ZIEL DER ÜBUNG: Nimm den Forenthread zum Verwischeffekt an der Stelle wieder auf, an der er aufhört, und schreibe ihn weiter.

TEXT DES DOKUMENTS:
* * * *

# verwischeffekt?



## mR.fLopPy (22. September 2002)

hi leute!

ich wollte euch fragen wie man diesen verwisch effekt oder speed effekt an einem bild dazu hängen kann?

wie auf www.psyclic.de

danke im voraus
peace floppy ;-)


----------



## ephiance (22. September 2002)

den teil des bildes der gestretched werden soll mit einer 1px breiten und gesamt hohen px des bildes auswahl markieren.kopieren, einfügen.strg+t drücken.zu der seite hin wegziehen zu ders gestretched sein soll.dick TRENDY auf die stirn schreiben mit edding und lachend durch die stadt laufen


----------



## mR.fLopPy (22. September 2002)

w...was??

okay.. nicht das ich nicht versucht hätte selbst zu improvisieren *g* das mitm stretchen ist gut.. ich habs zuerst als muster festlegen wollen.. ist aber voll verhaut gewesen ;-) 



> TRENDY auf die stirn schreiben mit edding und lachend durch die stadt laufen


 thx für die erklärung.. aber den trendy andy lass ma lieber weg *gg*


----------



## addïct (22. September 2002)

Also:

1. bild öffnen
2. Dieses 
	

	
	
		
		

		
			





 Auswahlwerkzeug nehmen (links oben in Werkzeugpalette)

* * * *

DATEN DER ÜBUNG:
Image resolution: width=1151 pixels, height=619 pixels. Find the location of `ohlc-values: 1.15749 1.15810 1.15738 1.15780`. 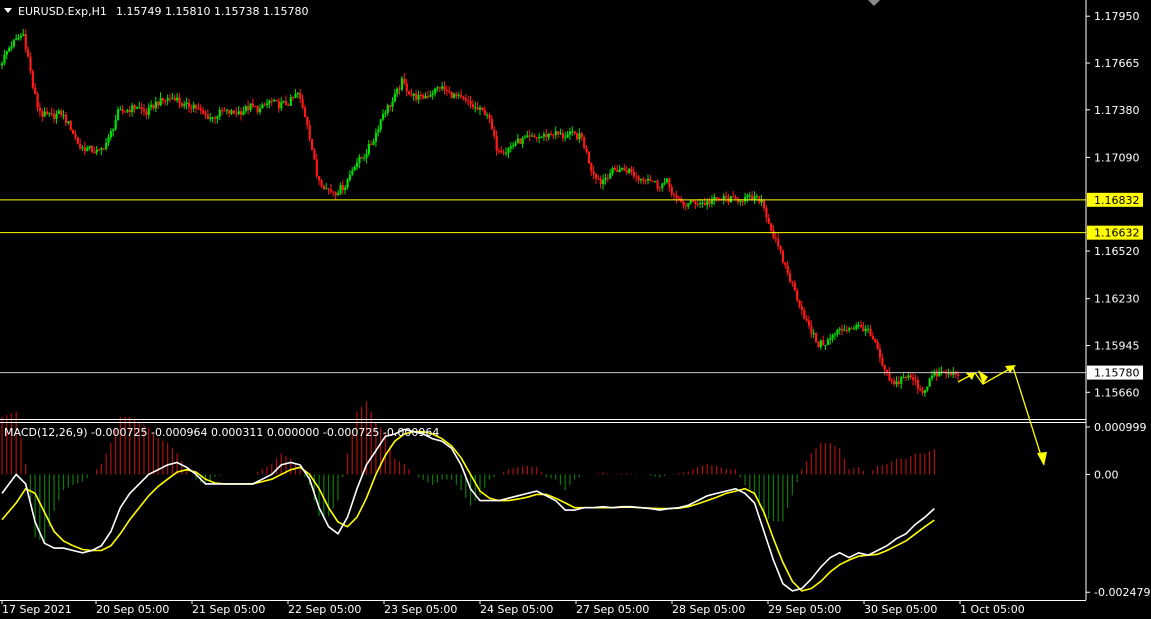

ohlc-values: 1.15749 1.15810 1.15738 1.15780 is located at coordinates (212, 12).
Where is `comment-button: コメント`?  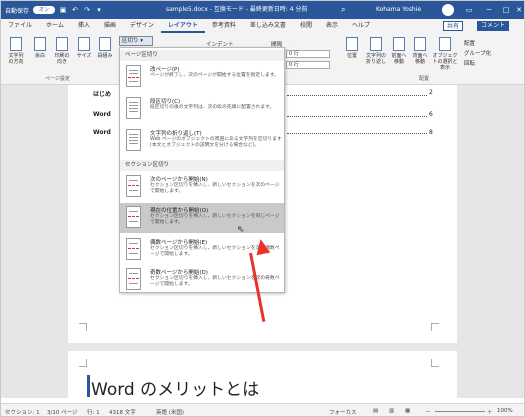 comment-button: コメント is located at coordinates (494, 26).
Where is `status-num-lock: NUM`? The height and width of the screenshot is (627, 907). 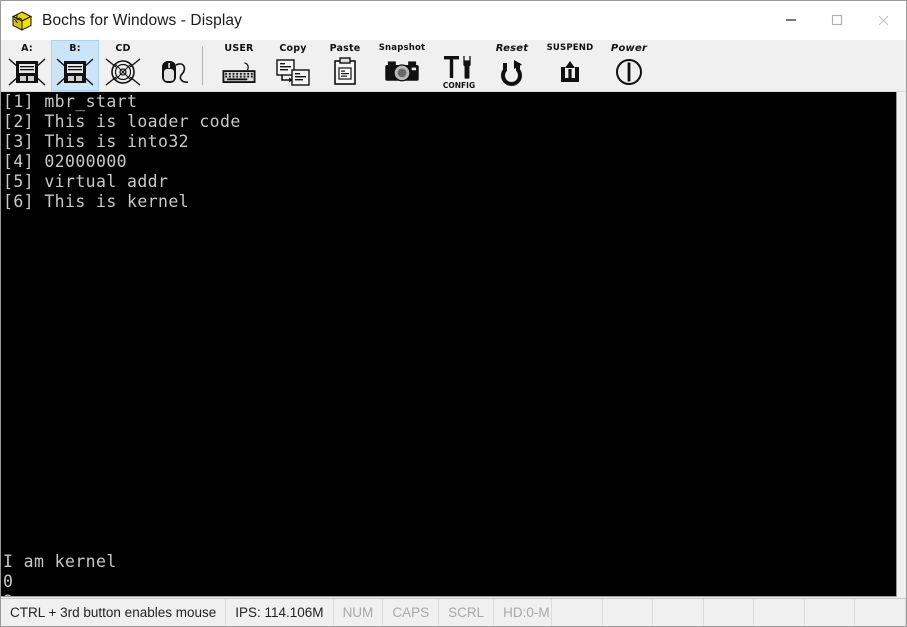 status-num-lock: NUM is located at coordinates (359, 612).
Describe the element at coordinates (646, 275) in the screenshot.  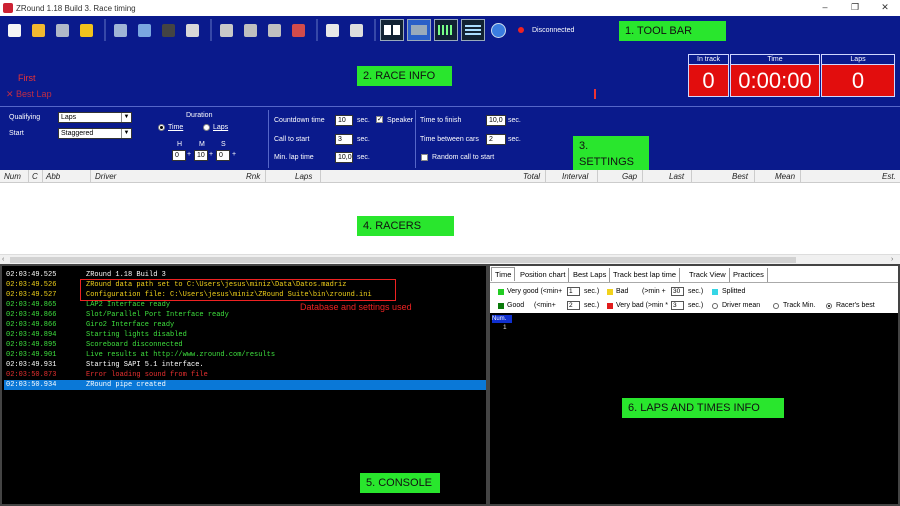
I see `tab-track-best-lap-time: Track best lap time` at that location.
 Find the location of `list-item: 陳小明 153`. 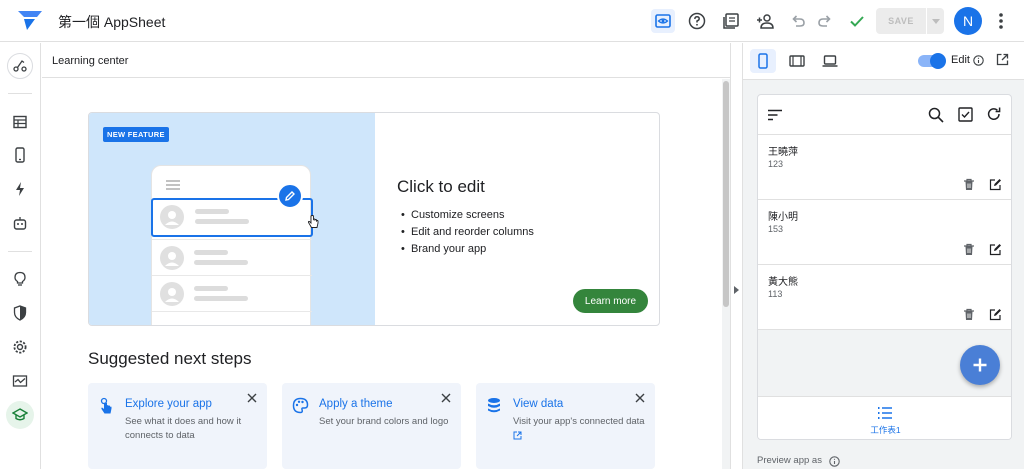

list-item: 陳小明 153 is located at coordinates (884, 232).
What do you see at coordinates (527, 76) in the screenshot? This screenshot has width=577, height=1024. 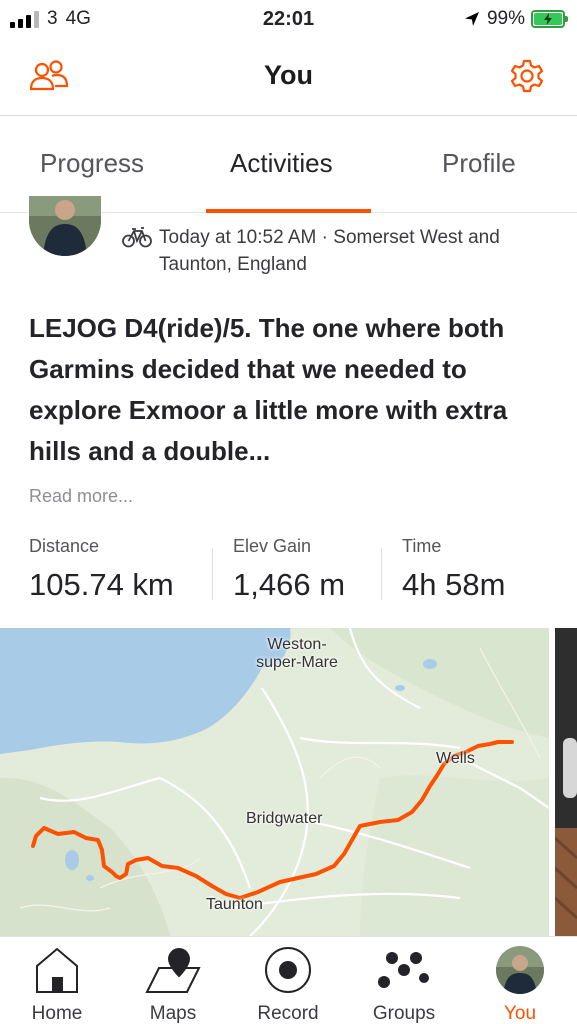 I see `settings-gear-icon` at bounding box center [527, 76].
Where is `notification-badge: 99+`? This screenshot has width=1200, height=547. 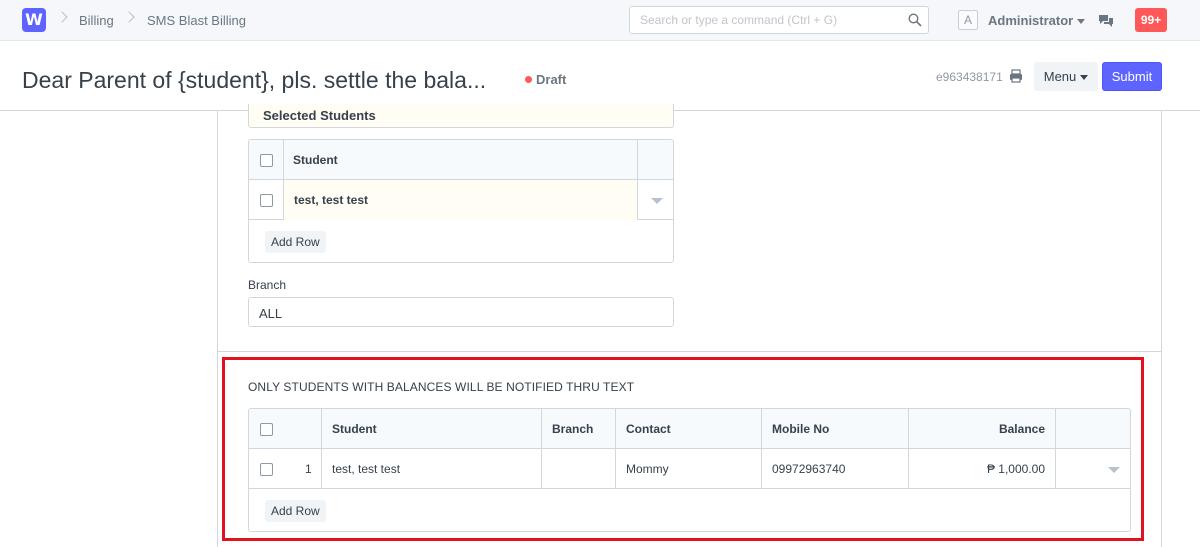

* * * *

ANTWORT ZUR ÜBUNG:
3. Bildteil selektieren
4. Strg+c drücken
5. Strg+v drücken
6. Strg+t drücken
7. Anfasser in der Mitte der Transformationsauswahl anpacken und in eine Richtung ziehen!
8. fertig


----------



## tannez (22. September 2002)

hallo,
Thx@Addict 
Das klappt ja Prima!! 



cu


----------



## mR.fLopPy (22. September 2002)

@tannez:



> hallo,
> Thx@Addict
> Das klappt ja Prima!!



hey das hätt ich sagen müssen *g*  

----------

danke addïct + Darkmastah (auch wenn sein post etwas bizarr war.. *g*)


----------



## Mythos007 (22. September 2002)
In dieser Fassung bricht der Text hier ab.